Web traffic for some (most?) sites is already tipping over the half-mobile-usage direction (where "mobile" means "doesn't have a built in full-sized keyboard").
Exactly, its not just MacBooks. I used a Lenovo recently that has multitouch and scrolls wonderfully with two fingers. At work, I use a multitouch trackpad instead of a mouse.
If you actually look at the mousewheel JS events generated by goddamn Macbook trackpads, they're painfully evil. I have yet to find a really solid library for handling them, and my own attempts are hackish to the point where I'm considering splitting it into a special "Macbook trackpad" case. On the browser.
To accommodate for small screens/windows it scrolls down until it hits the bottom and then goes right. On the way back it scrolls up first, until it reaches the top, then towards the left.
I've been following Cheeaun's work for a few years now. The guy writes plugins for various tools, always hacking away at things. It's quite entertaining to see what he comes up with next.
I've been using his http://cheeaun.github.io/hackerweb/ to read HN on my phone for a while (is it years yet?) now. I try others as they appear and so far continually go back to his.
JS has some OK solutions these days (yours was probably very early), but print and other formats can be a hassle.
For example, I spent some time looking at TeX solutions for timelines a few years back and found there were none with support for decent multi-page rendering, etc.
Conclusion: everyone loves a good timeline. Spatial reasoning is a great way to simplify huge collections of dates and times to filter for visual trends. Unfortunately, there's really few good tools. There probably needs to be a standard markup language in this space.
You are right I should do something rather than just complaining. Maybe somebody (or me) could do a patch that allows YYYY-MM-DD dates with dashes.

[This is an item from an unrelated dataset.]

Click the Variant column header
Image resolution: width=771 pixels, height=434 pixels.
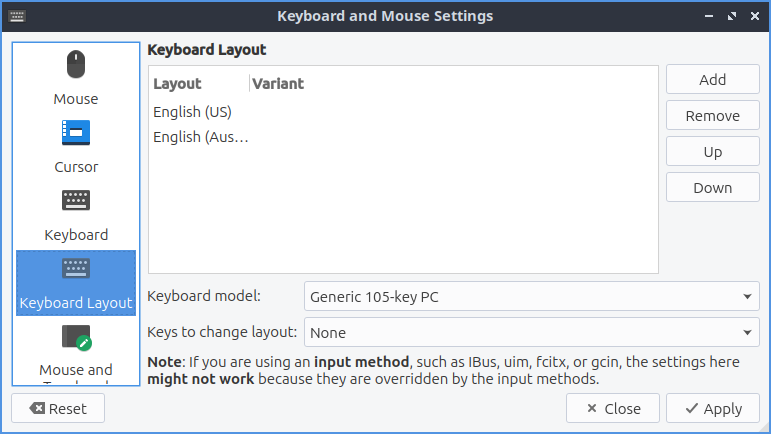coord(278,84)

Or YYYY-MM to specify a month.
http://en.wikipedia.org/wiki/ISO_8601
I'd love to see this as a zoomable timeline, where less important events are less visible when zoomed out, so that the timeline itself is fully visible at 100%.
Draggable timeline in a max 100% w/h window would fix the scrolling weirdness for folks who care, and would also be usable on a touch device, but I think the interaction should always feel full screen, regardless of where you are in the timeline.
Love this idea, quite a lot actually.
Perhaps this is marketable to the folks at Timehop? :)
Feel absolutely free to use this as a starting point to make your own. I tried to separate the concerns layout and graphics a bit -- but it's ofc a bit hacky. This is a CV, not software, after all. I'd appreciate to see what you did with it :)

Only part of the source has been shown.